The upper basin states agreed to the test flow only after specific criteria for future releases were negotiated, and they insist that water storage and power needs still have the highest priority via the Colorado River Storage Act, according to Cook.
“We were more concerned about how this happens over the next 50 years than what happens this year,” he says of the experimental release.
Therefore, the states and the Interior Department agreed to consider future beach-building releases from Glen Canyon Dam only when:
* a sufficient amount of sand has been eroded from beaches and deposited in the river channel; and
* Lake Powell is full or near-full and the upstream runoff sufficient, so that a spill of water past the dam’s power plant would occur anyway.

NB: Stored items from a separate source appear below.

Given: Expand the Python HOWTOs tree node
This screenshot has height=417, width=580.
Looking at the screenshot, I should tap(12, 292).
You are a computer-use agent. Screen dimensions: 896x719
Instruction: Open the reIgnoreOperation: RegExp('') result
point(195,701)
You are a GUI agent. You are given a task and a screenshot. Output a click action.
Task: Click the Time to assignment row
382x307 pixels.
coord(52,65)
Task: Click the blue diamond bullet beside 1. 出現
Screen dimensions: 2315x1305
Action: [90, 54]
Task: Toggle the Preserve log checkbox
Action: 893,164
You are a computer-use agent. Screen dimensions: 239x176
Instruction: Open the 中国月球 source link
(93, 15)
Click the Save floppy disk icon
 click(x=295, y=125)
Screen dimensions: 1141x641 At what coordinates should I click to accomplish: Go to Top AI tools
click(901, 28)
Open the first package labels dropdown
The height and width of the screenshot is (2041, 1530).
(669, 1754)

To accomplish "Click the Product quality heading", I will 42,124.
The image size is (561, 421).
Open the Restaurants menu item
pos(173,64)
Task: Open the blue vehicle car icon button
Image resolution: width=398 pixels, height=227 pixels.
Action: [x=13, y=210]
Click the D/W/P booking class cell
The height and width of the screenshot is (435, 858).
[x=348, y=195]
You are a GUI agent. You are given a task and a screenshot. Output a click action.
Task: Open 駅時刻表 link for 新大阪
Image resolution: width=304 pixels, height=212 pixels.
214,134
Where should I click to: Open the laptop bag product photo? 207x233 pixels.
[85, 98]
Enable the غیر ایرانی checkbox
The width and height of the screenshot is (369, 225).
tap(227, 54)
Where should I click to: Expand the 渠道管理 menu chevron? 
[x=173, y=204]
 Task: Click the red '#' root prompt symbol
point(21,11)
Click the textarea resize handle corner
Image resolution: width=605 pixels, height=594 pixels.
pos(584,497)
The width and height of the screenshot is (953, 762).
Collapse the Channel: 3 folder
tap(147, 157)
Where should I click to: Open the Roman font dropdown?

“It becomes, if you will, an attempt to do a managed spill, rather than let water spill unmanaged,” Cook says.
These conditions did not actually exist this spring during the test flood, according to Cook. Lake Powell’s level was high due to a couple of above average water years, but the dam’s power plant was capable of handling the volume of water.
The upper basin states have acknowledged the national importance of the Grand Canyon and the possibility that periodic floods could benefit the Canyon’s resources.
“We think the opportunity for doing these things with good management is fully there, and I think that’s the spirit in which we and the USBR got together to resolve what had been a two-year legal dispute,” Cook says.
“[But] it’s not going to be done at the expense of the water supplies and the economics, and that’s what the secretary agreed to before he got to run this experiment,” he says.
“We are not going to run the Colorado River system like a great environmental experiment, not if we can help it. There’s too much at stake.”
Despite Babbitt’s pronouncement of a new era, USBR and Interior Department officials are downplaying the test flow’s significance in the overall operation of federal dams. They say that beach-building releases will only be necessary every 5 to 10 years, and that they have not chosen any specific sites or dates f9& another release.
Also, since most sand relocation occurred during the first couple of days of the test flow from Glen Canyon Dam, researchers say future flows may be shorter than seven days.
“I don’t know if I’d go so far as to say we’re re-thinking the operation of dams,” Schaefer says. “Certainly, we’re looking at taking advantage of times whenwe have some water available to us. It’s more a matter of looking for opportunities to modify our policy on theedges to see what the benefits are.
“I think if you look at a flow of two to three days, once every 10 years, the water loss and power loss concerns are fairly minimal, and we can do things upfront to further minimize the economic impact,” he says.
Still, questions and concerns persist. And although currently, all may seem quiet on the western front since the Glen Canyon test flow, the battle is likely to continue as thirst for the Colorado’s water keeps growing.